Volterra, 1 febbraio ore 9 a.m.

   Il palazzo era avvolto nella consueta atmosfera sommessa. Nessun rumore fastidioso, nessun parlare a voce troppo alta. Heidi sarebbe tornata solo nel pomeriggio, portando con sé una comitiva di turisti stranieri. Fino a quel momento non ci sarebbe stato alcuno strepito, solo passi troppo lievi per essere uditi dagli esseri umani e conversazioni bisbigliate.
   Aro percorreva serenamente i lunghi corridoi affrescati che conducevano all’ala est del palazzo, dove aveva creato il suo alloggio privato, seguito solo da Renata e da Jane, con cui conversava amabilmente. La giovanissima vampira non gli staccava gli occhi di dosso nemmeno per un istante e bevevo ogni parola che usciva dalle sue labbra.
   A metà di un piccolo corridoio, una porticina nascosta in una delle pareti si aprì dolcemente e un giovane vampiro biondo, avvolto in un mantello quasi nero avanzò con grazia verso il capo dei Volturi.
   - Mio signore? – disse il nuovo venuto, inchinandosi rispettosamente – Mi dispiace disturbarti, ma si tratta di una questione della massima importanza.
   Aro sorrise con calore: - Mio caro Alec, so che non mi disturberesti mai se non si trattasse davvero di qualcosa di urgente. Ebbene, dimmi.

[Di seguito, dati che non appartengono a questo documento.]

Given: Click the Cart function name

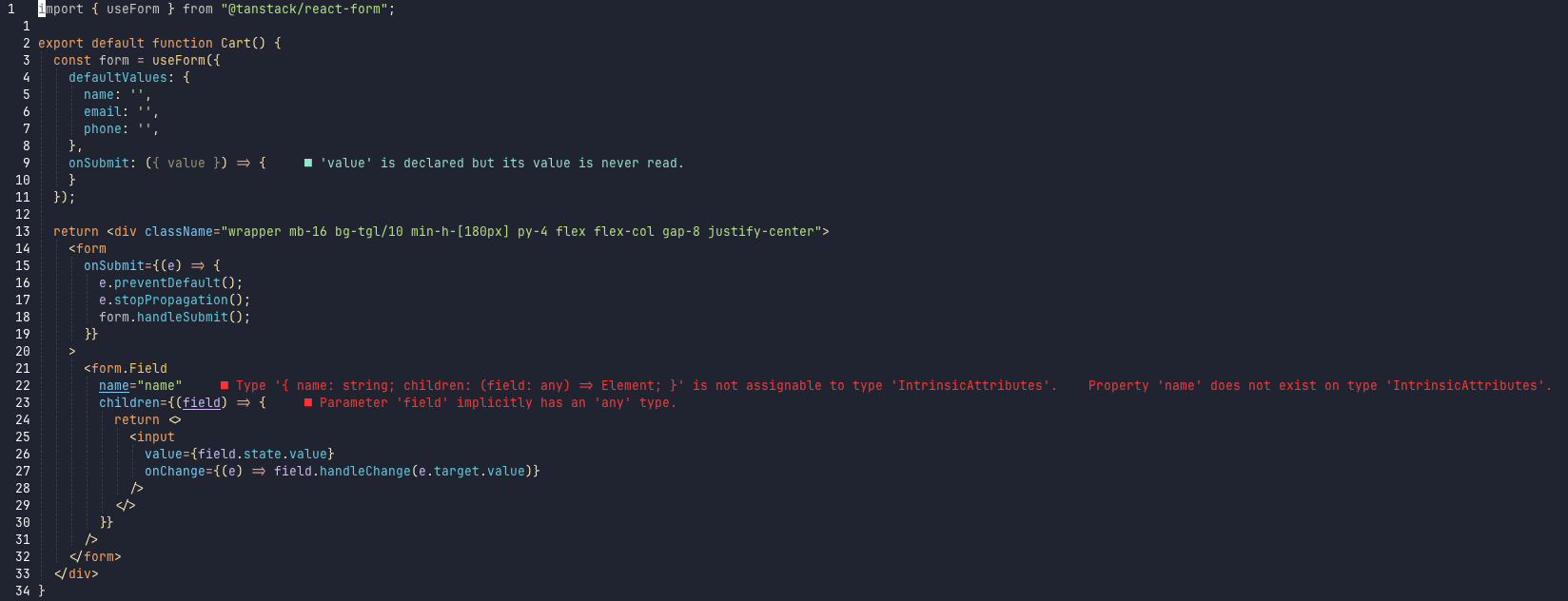Looking at the screenshot, I should (236, 43).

   - E’ appena arrivata una vampira alle porte del palazzo. Sembrava non sapere assolutamente come comportarsi con noi, ma voleva entrare ad ogni costo. Felix e Demetri l’hanno fermata e lei continua a chiedere di poter parlare con te e con le loro signorie Caius e Marcus.

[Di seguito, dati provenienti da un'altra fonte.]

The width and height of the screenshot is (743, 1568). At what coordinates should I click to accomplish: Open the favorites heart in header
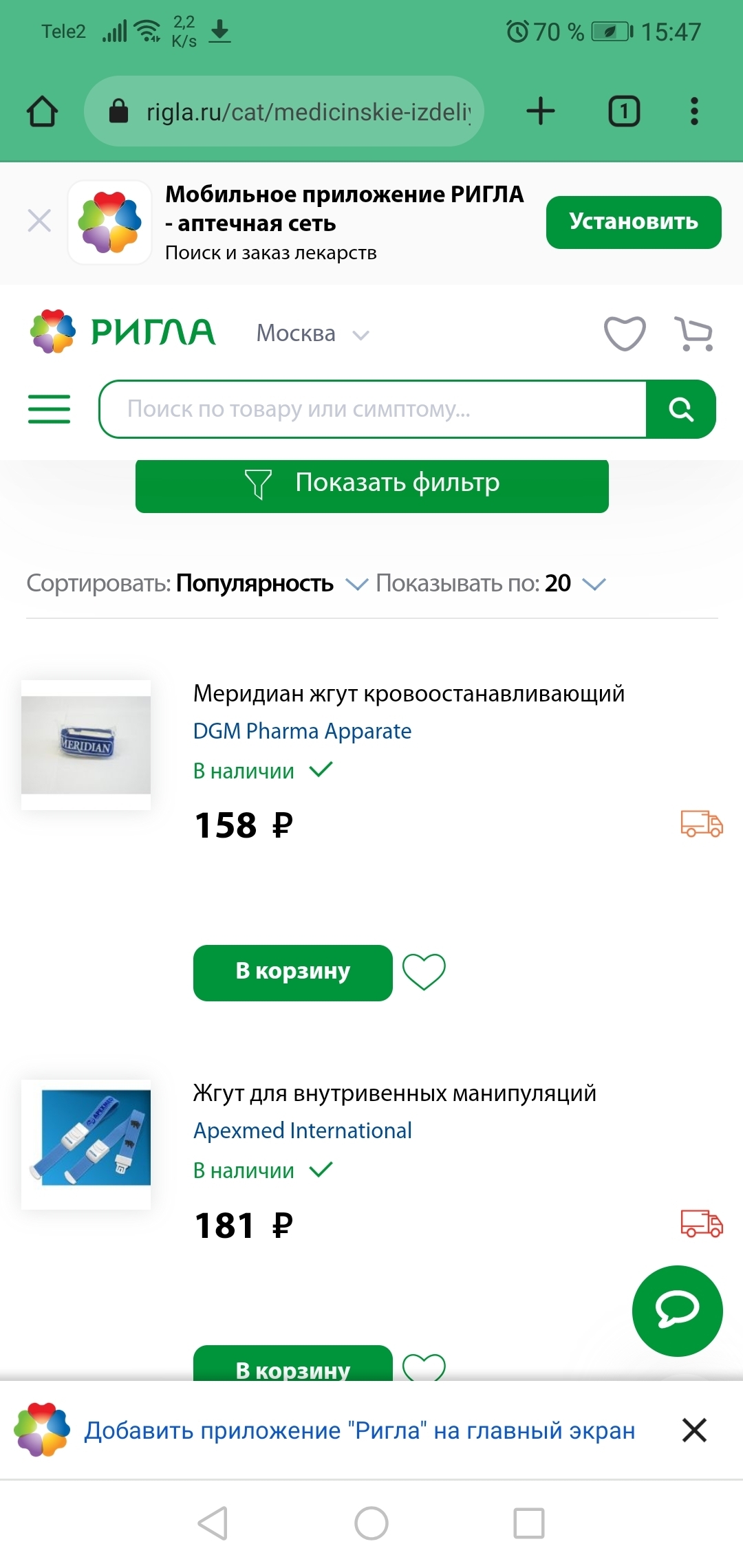pos(625,334)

   - Una vampira? Dimmi, mio caro amico, non siamo forse persone beneducate? Come mai ti sento dire “una vampira” e non “una signora”? Immagino che stiamo parlando di qualcuno che io conosco.
   Jane rise, Alec invece abbassò il capo in segno di scusa, poi si giustificò:
   - Veramente mio signore io non l’ho mai vista. E’ una neonata.

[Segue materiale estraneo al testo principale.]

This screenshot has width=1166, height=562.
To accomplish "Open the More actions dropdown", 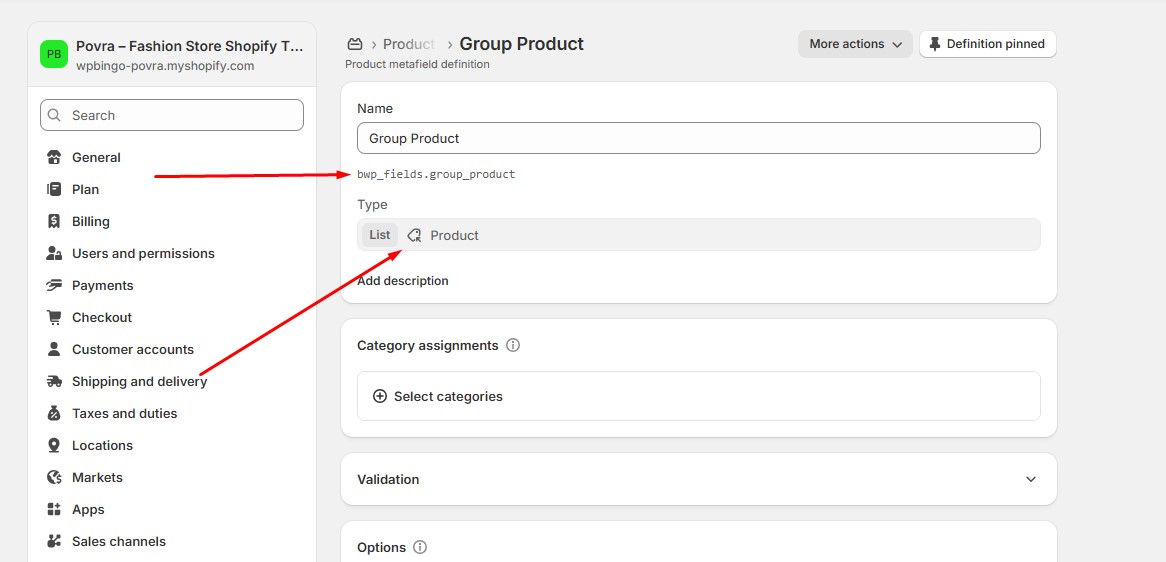I will coord(855,44).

   - Cosa? - la voce di Aro cambiò bruscamente tono – Una neonata in libertà a Volterra in pieno giorno? Com’è potuto accadere?
   - Non lo so, mio signore.
   Sul volto di Aro spuntò un sorriso divertito: - Meno male che siamo in inverno e non c’è il sole! – disse - Demetri e Felix l’hanno fatta entrare?
   - Sì, mio signore, per non correre rischi. La vampira in ogni caso è sola e sembra soprattutto spaventata. Non so chi sia, ma non credo rappresenti un pericolo. Tuttavia ho notato un particolare strano in lei.
   - Sarebbe?
   - I suoi occhi non sono color cremisi… sono color arancio.
   - Interessante. – Aro sorrise, mellifluo - Sono molto curioso, amico mio, molto curioso. Ordina che la facciano entrare, la riceverò immediatamente e sono sicuro che anche i miei fratelli vorranno partecipare. Jane, mia cara vorresti avvisarli?
   - Subito, mio signore – rispose Jane con entusiasmo, già incamminandosi. Era sempre felice di eseguire un ordine di Aro.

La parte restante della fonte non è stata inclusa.